### TASK STATEMENT
Rewrite the data from its first line through the line with "coord(786,177)", swapping "Models folder" for "Downloads folder" and leaving everything else untouched.

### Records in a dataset
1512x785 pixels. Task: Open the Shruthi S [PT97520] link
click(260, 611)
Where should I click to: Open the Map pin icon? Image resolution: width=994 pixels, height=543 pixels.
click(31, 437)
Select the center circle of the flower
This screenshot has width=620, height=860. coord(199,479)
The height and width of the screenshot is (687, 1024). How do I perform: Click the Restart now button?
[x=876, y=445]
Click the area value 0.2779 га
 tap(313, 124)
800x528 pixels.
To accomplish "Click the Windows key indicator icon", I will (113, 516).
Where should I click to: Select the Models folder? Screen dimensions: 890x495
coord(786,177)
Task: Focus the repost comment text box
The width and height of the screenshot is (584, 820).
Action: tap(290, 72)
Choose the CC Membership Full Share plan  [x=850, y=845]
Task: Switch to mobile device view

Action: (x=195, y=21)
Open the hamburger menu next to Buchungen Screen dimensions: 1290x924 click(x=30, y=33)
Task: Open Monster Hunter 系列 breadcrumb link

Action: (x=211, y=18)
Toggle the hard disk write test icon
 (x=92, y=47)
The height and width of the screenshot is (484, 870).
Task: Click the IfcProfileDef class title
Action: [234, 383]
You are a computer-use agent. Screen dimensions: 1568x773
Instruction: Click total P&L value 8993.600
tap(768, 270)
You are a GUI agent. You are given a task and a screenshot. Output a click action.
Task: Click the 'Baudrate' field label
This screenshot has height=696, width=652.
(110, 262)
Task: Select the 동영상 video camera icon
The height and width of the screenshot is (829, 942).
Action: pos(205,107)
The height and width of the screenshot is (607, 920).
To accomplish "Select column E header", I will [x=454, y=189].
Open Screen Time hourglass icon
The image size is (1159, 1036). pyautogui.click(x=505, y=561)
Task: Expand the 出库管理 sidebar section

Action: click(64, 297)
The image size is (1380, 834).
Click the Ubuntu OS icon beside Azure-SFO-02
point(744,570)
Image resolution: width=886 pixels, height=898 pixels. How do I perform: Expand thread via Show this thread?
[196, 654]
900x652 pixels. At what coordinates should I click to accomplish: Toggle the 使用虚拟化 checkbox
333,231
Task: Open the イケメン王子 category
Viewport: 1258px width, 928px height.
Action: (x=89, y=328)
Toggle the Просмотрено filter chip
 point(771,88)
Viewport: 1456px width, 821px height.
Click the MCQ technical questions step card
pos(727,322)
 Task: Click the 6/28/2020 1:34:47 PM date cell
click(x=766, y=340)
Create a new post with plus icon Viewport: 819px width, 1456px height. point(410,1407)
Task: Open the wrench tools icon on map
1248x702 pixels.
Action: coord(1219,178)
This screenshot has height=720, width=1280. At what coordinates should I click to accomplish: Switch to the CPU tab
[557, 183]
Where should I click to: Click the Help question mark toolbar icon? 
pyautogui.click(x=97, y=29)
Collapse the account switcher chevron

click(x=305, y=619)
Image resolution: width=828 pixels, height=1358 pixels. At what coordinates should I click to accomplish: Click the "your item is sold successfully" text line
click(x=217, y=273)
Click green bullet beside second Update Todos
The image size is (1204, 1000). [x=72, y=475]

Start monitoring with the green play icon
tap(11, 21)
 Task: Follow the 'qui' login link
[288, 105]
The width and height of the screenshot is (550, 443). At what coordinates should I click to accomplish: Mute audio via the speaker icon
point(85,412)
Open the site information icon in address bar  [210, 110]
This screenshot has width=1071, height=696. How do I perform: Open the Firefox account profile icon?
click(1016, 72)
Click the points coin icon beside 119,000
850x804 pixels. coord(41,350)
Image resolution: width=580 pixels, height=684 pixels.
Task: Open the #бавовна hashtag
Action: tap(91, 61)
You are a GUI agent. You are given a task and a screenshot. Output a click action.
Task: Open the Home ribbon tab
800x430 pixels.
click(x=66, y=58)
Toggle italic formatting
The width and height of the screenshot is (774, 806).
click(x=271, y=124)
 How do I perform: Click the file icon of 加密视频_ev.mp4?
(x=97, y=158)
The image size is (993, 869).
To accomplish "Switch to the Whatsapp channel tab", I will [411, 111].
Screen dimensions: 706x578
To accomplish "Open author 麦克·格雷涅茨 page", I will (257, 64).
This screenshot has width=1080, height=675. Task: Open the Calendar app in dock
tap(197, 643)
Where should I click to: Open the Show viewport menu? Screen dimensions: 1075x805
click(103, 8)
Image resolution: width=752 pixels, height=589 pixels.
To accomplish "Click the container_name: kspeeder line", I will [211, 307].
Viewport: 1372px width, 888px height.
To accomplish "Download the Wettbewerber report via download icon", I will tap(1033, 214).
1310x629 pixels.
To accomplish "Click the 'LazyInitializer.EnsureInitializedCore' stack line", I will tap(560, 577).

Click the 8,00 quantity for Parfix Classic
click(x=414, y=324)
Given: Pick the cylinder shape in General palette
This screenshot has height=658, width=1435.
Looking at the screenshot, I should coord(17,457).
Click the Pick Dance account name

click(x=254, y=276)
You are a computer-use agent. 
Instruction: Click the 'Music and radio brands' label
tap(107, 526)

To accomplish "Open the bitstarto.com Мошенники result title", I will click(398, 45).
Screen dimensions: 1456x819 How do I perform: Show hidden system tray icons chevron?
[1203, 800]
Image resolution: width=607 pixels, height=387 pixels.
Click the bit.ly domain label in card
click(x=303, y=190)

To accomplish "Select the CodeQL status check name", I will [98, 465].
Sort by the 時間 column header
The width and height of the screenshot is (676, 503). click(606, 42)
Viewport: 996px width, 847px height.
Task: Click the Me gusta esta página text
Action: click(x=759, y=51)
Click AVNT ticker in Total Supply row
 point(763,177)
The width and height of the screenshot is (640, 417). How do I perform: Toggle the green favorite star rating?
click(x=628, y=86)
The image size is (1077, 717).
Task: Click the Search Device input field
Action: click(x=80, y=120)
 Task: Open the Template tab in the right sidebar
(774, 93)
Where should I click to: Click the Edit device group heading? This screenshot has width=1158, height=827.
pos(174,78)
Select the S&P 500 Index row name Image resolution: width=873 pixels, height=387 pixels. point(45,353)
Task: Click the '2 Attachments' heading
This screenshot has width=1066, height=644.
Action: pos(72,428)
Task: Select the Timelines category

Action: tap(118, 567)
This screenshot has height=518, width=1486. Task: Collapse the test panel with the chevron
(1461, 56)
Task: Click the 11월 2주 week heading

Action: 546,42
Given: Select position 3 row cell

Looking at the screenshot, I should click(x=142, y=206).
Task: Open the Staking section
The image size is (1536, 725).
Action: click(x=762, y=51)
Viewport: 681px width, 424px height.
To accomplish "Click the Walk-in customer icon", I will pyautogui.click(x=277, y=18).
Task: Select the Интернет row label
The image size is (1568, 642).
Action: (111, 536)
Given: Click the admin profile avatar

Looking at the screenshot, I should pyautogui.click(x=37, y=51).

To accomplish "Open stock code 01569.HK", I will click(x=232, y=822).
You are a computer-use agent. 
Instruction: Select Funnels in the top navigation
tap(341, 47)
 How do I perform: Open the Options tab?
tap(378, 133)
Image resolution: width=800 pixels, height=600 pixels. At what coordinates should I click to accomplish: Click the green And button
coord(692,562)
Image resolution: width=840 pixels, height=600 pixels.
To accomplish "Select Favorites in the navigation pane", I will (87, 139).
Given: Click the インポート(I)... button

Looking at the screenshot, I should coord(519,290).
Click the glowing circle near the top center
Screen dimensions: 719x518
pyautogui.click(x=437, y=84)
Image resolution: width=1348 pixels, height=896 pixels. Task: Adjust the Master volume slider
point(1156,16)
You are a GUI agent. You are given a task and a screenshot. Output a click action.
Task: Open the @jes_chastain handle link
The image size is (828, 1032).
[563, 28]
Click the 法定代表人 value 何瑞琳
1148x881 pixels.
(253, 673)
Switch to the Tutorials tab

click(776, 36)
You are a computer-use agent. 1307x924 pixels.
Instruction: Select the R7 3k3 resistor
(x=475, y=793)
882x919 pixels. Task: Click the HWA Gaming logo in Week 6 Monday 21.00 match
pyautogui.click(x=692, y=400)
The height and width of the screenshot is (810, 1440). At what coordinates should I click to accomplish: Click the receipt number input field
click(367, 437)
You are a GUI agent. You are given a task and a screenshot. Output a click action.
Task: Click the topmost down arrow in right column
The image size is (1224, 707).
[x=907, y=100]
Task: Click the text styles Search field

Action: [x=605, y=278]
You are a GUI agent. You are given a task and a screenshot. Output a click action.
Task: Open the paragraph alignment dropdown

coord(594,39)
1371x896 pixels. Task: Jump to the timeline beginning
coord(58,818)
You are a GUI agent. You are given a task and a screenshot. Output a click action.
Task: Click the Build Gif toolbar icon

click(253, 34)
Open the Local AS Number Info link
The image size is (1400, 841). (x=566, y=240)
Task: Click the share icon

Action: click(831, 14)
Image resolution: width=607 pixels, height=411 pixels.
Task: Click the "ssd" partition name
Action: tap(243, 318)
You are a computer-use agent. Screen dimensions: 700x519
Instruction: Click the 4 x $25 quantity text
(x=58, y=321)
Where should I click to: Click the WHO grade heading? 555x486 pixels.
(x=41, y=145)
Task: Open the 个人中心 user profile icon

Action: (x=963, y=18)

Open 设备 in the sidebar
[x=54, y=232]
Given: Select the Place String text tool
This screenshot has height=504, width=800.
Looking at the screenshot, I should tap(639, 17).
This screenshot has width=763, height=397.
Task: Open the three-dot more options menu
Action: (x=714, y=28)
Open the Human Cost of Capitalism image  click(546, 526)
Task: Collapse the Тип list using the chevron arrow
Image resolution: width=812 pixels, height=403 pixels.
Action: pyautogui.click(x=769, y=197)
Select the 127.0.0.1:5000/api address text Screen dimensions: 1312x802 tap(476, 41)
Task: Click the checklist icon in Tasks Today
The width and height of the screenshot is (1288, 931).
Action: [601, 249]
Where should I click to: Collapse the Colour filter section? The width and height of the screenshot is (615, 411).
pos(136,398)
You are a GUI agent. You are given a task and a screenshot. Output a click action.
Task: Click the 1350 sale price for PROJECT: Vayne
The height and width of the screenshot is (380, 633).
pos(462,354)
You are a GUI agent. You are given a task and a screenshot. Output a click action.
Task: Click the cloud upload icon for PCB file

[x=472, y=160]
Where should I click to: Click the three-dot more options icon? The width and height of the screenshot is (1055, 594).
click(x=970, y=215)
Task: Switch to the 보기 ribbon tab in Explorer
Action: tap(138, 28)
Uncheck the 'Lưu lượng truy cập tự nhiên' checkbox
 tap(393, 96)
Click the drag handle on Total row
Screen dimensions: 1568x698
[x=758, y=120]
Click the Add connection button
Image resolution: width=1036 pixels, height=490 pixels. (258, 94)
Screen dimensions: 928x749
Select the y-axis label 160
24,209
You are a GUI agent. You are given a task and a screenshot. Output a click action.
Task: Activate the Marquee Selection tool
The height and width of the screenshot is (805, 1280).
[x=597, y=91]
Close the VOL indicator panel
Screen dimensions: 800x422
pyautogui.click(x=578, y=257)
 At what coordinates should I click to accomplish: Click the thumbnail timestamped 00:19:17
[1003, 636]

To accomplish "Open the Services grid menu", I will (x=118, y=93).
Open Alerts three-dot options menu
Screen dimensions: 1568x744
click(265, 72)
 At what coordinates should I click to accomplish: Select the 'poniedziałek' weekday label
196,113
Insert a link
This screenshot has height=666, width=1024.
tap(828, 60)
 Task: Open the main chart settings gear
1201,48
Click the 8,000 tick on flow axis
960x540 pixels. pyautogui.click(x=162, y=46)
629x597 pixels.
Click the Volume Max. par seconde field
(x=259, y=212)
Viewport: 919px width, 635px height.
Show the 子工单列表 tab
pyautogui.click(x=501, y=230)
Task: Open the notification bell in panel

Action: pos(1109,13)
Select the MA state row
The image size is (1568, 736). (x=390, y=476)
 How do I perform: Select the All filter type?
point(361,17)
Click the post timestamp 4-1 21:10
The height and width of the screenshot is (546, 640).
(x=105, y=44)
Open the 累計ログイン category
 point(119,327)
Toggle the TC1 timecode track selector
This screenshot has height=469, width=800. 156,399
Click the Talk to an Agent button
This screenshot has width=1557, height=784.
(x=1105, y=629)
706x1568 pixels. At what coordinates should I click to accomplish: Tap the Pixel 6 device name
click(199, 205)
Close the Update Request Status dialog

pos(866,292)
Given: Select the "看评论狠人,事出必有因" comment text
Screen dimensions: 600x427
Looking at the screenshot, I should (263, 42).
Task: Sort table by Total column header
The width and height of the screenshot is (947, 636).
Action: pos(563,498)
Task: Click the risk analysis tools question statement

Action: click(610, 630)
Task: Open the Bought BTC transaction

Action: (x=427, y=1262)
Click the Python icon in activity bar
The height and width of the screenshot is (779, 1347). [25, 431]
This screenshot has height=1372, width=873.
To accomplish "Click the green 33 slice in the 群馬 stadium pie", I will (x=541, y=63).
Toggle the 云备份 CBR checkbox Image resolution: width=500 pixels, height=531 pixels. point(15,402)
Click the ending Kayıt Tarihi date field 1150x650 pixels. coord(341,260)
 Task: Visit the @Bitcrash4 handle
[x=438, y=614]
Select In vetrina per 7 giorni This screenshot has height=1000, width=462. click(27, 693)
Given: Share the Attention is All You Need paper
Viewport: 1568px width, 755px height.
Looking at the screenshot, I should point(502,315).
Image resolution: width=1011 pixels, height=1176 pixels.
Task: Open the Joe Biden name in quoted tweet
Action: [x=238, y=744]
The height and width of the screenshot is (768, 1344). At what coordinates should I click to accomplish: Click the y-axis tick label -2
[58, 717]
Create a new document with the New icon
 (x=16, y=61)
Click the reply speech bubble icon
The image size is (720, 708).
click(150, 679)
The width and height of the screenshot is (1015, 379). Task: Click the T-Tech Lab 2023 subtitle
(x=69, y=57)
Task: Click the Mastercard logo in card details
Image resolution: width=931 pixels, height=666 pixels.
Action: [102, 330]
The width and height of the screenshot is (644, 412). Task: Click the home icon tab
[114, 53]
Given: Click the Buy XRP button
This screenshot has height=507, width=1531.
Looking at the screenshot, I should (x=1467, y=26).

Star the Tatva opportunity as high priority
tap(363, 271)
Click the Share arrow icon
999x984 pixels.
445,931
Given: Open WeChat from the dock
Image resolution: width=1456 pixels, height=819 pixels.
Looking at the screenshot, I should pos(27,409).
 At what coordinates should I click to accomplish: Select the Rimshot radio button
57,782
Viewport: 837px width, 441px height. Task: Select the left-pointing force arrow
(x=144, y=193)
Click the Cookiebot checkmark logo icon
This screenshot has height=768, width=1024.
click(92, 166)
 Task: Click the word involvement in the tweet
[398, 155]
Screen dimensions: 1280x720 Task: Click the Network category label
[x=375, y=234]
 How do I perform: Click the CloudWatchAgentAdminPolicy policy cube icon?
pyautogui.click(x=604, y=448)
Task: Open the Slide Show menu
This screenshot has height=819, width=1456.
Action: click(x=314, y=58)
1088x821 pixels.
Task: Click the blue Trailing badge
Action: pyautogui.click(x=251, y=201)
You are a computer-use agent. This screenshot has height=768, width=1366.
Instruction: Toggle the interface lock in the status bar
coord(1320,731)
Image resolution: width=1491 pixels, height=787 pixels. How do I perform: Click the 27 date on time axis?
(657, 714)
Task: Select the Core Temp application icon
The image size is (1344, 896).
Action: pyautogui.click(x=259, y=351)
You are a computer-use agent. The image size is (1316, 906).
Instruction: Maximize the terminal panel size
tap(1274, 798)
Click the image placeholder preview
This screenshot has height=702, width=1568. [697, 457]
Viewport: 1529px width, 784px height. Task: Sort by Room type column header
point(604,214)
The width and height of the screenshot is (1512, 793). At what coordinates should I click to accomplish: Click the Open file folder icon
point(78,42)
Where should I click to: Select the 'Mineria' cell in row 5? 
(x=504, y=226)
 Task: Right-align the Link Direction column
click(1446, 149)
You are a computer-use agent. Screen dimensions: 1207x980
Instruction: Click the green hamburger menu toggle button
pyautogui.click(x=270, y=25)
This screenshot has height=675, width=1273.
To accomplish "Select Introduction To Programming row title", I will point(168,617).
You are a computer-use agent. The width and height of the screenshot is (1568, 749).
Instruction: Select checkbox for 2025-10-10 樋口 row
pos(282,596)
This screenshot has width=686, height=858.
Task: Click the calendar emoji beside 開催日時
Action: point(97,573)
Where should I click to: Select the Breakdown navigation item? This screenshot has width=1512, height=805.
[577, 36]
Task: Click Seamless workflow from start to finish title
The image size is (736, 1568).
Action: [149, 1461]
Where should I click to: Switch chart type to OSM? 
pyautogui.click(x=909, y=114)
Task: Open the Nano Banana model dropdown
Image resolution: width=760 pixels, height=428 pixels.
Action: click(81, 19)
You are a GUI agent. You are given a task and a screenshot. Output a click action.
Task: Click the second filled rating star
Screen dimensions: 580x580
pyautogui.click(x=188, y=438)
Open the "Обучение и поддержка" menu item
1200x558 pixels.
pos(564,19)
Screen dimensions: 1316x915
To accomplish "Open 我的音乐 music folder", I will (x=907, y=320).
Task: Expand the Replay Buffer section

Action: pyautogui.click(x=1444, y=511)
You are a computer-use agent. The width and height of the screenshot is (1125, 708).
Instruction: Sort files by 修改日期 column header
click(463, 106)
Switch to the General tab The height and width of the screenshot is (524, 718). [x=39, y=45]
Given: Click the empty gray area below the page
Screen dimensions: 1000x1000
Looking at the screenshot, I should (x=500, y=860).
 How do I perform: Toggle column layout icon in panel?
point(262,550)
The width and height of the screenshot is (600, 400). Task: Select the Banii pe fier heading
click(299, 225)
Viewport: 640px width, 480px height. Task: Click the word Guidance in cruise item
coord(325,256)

### THE RESPONSE
1512x785 pixels. Task: Open the Shruthi S [PT97520] link
click(260, 611)
Where should I click to: Open the Map pin icon? Image resolution: width=994 pixels, height=543 pixels.
click(31, 437)
Select the center circle of the flower
This screenshot has width=620, height=860. coord(199,479)
The height and width of the screenshot is (687, 1024). How do I perform: Click the Restart now button?
[x=876, y=445]
Click the area value 0.2779 га
 tap(313, 124)
800x528 pixels.
To accomplish "Click the Windows key indicator icon", I will (113, 516).
Where should I click to: Select the Downloads folder? Screen dimensions: 890x495
coord(786,177)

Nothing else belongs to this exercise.